-- Problem statement --
In the entries below, count every line with the string "date". State the count and nothing else.

-- Exercise material --
━━━━━━━━━━━━━━━━

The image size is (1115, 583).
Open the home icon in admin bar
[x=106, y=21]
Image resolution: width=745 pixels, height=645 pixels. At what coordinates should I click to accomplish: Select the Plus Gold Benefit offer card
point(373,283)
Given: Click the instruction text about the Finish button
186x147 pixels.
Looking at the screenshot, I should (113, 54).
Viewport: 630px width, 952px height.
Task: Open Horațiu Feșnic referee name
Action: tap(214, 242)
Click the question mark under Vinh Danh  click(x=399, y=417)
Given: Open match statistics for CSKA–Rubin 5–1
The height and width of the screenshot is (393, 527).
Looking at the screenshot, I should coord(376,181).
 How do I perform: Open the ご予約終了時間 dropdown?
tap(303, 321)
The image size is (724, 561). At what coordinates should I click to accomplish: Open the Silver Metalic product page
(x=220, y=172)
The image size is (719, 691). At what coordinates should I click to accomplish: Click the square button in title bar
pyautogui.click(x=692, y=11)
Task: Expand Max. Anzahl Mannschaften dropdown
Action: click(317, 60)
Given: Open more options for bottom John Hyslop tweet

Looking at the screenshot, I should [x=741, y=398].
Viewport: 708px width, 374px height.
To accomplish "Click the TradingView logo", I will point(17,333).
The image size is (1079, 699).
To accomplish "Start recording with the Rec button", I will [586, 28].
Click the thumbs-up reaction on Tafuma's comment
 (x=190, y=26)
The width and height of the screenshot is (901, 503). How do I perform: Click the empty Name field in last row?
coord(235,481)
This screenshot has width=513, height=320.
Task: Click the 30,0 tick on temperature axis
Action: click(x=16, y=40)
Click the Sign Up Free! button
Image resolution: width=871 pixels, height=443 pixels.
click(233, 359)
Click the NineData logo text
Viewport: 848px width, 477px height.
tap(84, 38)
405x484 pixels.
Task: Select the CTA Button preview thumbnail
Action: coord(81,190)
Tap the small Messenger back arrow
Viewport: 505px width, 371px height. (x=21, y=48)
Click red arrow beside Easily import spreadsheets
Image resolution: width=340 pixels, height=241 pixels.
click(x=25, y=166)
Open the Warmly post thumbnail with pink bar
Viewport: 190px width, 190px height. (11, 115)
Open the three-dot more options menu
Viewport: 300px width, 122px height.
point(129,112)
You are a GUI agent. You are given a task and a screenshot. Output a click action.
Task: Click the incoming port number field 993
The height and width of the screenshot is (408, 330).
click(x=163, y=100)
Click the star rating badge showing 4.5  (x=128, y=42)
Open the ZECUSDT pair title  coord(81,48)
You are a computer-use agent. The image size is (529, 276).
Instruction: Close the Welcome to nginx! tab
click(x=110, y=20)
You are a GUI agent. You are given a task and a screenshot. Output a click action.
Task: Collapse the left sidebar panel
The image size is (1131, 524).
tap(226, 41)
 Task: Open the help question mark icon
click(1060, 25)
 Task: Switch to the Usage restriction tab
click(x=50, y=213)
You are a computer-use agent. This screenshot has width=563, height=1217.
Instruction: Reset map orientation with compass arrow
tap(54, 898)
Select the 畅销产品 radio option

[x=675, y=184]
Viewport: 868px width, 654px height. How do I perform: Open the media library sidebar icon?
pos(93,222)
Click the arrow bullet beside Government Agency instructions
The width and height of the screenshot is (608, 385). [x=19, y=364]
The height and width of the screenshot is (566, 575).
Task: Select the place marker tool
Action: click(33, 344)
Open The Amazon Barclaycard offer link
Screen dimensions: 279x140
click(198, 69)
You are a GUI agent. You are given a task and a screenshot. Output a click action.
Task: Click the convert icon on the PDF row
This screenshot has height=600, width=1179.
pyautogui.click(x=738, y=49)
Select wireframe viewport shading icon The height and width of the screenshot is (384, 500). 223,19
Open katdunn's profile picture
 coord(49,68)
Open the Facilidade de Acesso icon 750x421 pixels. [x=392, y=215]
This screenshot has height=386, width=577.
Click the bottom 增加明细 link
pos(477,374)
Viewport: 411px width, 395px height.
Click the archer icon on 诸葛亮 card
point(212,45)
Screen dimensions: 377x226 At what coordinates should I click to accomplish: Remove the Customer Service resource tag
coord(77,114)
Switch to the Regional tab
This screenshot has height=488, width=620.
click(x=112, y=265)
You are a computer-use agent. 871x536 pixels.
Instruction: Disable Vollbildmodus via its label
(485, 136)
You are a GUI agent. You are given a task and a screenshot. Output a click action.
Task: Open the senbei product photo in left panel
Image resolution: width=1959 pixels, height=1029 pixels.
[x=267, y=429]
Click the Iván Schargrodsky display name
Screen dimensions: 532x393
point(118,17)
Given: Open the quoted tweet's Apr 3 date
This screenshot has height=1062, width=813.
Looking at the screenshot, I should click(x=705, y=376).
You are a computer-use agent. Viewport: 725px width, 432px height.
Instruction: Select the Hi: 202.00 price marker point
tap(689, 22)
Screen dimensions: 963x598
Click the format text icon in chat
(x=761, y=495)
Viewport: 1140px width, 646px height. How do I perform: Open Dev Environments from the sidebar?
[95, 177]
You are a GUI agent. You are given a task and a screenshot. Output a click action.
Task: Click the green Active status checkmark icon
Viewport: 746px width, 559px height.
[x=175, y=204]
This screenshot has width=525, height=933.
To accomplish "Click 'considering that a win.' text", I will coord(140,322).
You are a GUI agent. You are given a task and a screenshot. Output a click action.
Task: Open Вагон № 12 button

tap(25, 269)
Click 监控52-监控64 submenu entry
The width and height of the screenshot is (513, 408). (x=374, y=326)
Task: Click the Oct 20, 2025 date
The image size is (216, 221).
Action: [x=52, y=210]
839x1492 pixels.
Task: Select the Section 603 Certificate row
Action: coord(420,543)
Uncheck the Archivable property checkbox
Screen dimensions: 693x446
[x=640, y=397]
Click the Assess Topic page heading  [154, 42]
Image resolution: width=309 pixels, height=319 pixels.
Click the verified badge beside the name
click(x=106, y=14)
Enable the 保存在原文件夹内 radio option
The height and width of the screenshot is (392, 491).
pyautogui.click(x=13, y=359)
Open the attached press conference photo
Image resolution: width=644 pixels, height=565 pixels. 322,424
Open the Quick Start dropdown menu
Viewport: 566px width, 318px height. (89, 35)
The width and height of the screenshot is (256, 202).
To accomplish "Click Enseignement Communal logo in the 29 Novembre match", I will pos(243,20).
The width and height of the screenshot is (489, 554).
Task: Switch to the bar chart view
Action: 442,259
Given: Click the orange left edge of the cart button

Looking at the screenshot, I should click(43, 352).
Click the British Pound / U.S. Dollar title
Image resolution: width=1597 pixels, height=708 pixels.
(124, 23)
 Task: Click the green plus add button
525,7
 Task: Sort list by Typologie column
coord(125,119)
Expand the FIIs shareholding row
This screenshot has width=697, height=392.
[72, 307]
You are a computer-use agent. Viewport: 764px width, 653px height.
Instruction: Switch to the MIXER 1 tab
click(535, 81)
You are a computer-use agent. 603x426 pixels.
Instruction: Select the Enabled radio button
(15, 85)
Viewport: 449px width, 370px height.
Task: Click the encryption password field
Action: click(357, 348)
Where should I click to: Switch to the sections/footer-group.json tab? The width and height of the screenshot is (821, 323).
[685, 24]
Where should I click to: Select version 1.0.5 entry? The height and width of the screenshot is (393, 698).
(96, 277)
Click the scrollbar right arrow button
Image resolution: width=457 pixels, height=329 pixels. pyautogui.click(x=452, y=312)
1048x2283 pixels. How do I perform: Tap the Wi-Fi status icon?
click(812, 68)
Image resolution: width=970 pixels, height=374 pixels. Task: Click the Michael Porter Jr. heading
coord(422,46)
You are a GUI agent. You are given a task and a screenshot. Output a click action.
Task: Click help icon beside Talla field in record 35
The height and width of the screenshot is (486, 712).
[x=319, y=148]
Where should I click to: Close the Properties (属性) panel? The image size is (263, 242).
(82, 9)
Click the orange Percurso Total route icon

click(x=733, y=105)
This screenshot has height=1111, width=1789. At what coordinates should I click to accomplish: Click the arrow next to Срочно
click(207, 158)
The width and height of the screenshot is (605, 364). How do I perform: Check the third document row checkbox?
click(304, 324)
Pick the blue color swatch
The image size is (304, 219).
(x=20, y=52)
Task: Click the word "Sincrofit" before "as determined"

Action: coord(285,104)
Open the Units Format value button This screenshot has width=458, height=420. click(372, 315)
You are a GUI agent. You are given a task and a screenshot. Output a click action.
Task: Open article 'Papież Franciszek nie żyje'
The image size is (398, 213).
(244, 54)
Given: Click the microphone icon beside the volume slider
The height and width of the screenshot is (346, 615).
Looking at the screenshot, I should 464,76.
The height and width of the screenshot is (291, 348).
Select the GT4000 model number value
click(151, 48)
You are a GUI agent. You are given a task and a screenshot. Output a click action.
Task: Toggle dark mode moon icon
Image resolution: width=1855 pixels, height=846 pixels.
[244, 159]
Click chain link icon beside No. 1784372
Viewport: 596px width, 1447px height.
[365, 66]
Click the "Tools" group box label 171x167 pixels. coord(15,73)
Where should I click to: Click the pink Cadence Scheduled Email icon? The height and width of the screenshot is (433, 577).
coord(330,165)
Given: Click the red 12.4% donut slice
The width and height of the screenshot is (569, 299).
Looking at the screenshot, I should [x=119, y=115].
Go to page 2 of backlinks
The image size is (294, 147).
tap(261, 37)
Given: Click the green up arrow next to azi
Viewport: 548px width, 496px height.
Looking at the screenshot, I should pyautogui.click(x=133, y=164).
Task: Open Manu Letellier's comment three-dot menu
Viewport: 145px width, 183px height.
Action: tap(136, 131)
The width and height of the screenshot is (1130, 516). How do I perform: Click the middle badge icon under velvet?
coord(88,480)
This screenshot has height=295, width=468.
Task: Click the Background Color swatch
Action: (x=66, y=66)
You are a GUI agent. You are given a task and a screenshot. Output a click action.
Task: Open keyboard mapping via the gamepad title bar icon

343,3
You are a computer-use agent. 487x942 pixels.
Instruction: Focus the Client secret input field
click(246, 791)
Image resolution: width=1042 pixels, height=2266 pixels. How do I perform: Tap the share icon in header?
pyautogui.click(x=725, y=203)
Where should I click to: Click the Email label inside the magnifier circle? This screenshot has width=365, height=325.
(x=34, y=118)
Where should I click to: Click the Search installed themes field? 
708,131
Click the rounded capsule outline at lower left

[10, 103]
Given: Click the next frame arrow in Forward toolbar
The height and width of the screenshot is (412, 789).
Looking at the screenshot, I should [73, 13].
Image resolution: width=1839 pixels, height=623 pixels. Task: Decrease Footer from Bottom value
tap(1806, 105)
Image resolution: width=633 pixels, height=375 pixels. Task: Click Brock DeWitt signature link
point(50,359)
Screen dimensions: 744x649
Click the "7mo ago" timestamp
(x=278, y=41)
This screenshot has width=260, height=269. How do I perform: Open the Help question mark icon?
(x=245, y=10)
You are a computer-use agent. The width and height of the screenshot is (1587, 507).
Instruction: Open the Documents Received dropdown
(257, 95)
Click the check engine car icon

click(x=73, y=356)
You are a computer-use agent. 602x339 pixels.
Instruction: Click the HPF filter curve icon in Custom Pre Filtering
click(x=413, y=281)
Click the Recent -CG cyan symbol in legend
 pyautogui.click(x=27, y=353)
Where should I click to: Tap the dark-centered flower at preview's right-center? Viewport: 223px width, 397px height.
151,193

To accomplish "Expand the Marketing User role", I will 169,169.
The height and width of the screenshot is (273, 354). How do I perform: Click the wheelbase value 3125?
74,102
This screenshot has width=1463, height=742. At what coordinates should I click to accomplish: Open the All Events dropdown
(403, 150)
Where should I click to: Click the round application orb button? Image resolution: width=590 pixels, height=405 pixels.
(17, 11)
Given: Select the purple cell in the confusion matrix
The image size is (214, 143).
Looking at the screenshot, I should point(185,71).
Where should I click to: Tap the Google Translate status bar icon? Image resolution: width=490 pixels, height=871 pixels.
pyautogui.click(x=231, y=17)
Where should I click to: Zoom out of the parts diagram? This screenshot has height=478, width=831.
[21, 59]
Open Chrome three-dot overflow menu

━━━━━━━━━━━━━━━━

-- Solution for this task --
2